Elon Musk Announces Enhanced Grok-1.5 Chatbot Set to Debut Next Week

 Billionaire Elon Musk said Friday his artificial intelligence company xAI’s chatbot Grok-1.5 “should be available” to the public next week, after the chatbot became open-source and officially entered the rapidly growing AI chatbot market.


 

 Musk confirmed the news in a Friday post on X, after xAI’s account announced it in a blog post.

The latest model of the chatbot will be available to “early testers and existing Grok users,” according to the blog post, and has “improved reasoning capabilities and a context length of 128,000 tokens”—which is the amount of text the chatbot can process and store information on.

Musk also confirmed Grok 2 is in development, saying: “Grok 2 should exceed current AI on all metrics. In training now.”

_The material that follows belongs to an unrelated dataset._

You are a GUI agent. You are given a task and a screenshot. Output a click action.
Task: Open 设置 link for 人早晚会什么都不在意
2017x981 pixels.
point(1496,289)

We estimate Musk to be worth about $195.3 billion. He is the third-richest person in the world, behind LVMH Bernard Arnault ($227 billion) and Jeff Bezos ($198.4 billion). Musk and Bezos have gone back-and-forth for the world’s second richest person more than a dozen times this month.

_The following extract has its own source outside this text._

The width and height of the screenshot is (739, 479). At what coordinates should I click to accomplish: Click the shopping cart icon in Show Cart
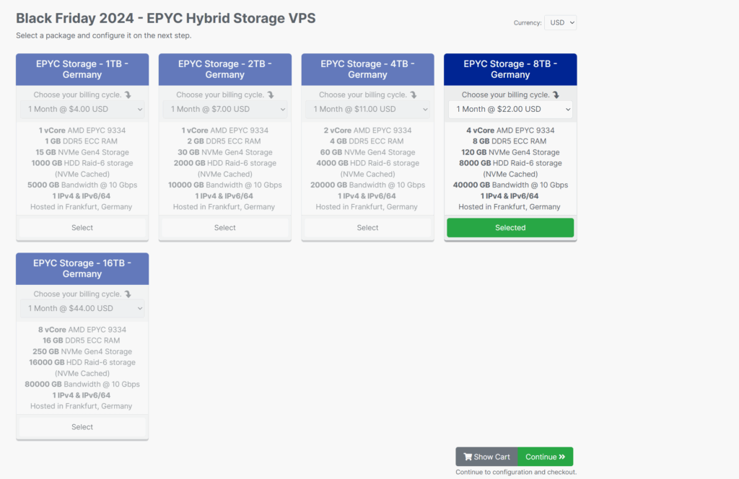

Earlier this month, Musk sued OpenAI, which he co-founded in 2015 and later left in 2018, and its CEO Sam Altman. The lawsuit alleges the company has prioritized shareholders rather than fulfilling a pledge to make its ChatGPT model open-source.

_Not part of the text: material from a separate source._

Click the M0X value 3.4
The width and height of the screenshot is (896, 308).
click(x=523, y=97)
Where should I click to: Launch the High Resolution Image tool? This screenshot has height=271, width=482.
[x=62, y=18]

Musk officially launched xAI last July in an effort to compete with OpenAI. The first version of Grok was released in November, with Musk announcing just a day later he would be merging his AI firm with social media platform X. The chatbot was initially restricted to X Premium+ users paying a $16 monthly subscription fee, but Musk announced he would open-source the chatbot to all users in early March. The landscape for AI chatbots has heated up in recent years, particularly after OpenAI launched its model ChatGPT in November 2022. Months later, in March 2023, Google entered the AI chatbot game with its release of its own model, dubbed Bard. After a heavily criticized rollout, Google introduced Gemini, another chatbot, in December. Google’s Gemini had a similar controversial rollout after generating historically inaccurate images, which led to Musk claiming the company’s AI arm is “racist” in a post on X.